§ Set problem
Copy the material starting at the line containing "Given: Open the" and ending at the line containing "click(440, 159)", switching "Equalizer" to "Mute" and leaving everything else unchanged.

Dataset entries
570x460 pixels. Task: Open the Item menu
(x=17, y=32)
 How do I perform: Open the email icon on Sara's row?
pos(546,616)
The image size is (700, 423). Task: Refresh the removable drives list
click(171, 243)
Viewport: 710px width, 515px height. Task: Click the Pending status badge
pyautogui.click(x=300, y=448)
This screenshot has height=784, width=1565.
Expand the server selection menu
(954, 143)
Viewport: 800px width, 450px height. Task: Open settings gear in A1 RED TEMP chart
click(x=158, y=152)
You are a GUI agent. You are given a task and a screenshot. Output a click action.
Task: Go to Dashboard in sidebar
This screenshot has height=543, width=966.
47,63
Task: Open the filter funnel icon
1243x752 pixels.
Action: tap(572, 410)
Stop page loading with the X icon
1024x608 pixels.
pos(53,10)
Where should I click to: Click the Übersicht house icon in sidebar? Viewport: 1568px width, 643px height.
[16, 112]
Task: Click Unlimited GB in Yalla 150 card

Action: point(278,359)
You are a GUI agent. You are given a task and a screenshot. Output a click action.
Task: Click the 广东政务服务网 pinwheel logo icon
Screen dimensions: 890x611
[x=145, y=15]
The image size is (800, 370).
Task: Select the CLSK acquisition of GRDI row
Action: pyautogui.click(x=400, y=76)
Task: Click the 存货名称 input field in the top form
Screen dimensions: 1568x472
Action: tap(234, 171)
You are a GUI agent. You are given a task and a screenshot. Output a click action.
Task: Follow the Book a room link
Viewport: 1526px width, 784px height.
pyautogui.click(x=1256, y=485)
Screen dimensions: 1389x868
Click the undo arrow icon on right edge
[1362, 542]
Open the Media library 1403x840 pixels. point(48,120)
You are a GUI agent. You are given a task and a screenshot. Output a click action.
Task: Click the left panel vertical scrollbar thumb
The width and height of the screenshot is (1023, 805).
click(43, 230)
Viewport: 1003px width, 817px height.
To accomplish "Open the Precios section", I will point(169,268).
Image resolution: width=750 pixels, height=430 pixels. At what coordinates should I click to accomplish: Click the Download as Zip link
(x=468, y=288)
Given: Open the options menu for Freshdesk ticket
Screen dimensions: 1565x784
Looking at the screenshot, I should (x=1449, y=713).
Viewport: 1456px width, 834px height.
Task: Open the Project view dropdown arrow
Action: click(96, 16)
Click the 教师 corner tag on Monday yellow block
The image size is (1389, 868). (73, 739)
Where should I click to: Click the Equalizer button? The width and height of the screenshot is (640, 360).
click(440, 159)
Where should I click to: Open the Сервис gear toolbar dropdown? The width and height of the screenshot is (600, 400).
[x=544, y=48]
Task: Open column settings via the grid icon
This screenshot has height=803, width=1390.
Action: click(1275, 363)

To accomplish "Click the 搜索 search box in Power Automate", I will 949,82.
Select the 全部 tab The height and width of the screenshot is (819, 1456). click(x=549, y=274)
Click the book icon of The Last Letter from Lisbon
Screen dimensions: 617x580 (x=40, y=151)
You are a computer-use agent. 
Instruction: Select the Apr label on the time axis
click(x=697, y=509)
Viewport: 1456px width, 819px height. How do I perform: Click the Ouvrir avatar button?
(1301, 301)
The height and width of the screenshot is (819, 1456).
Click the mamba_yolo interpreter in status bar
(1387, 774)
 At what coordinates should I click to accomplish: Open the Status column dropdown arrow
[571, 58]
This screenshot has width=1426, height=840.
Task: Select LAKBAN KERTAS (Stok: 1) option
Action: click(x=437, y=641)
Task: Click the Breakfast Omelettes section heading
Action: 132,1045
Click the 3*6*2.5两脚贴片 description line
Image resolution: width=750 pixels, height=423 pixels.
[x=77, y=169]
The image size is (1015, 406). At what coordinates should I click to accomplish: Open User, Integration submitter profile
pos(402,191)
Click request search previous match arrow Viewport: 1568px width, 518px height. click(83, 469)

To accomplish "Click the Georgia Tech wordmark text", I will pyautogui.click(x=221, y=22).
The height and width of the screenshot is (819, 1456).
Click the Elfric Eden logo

§ Written solution
Given: Open the options menu for Freshdesk ticket
Screen dimensions: 1565x784
Looking at the screenshot, I should (x=1449, y=713).
Viewport: 1456px width, 834px height.
Task: Open the Project view dropdown arrow
Action: click(96, 16)
Click the 教师 corner tag on Monday yellow block
The image size is (1389, 868). (73, 739)
Where should I click to: Click the Mute button? The width and height of the screenshot is (640, 360).
click(440, 159)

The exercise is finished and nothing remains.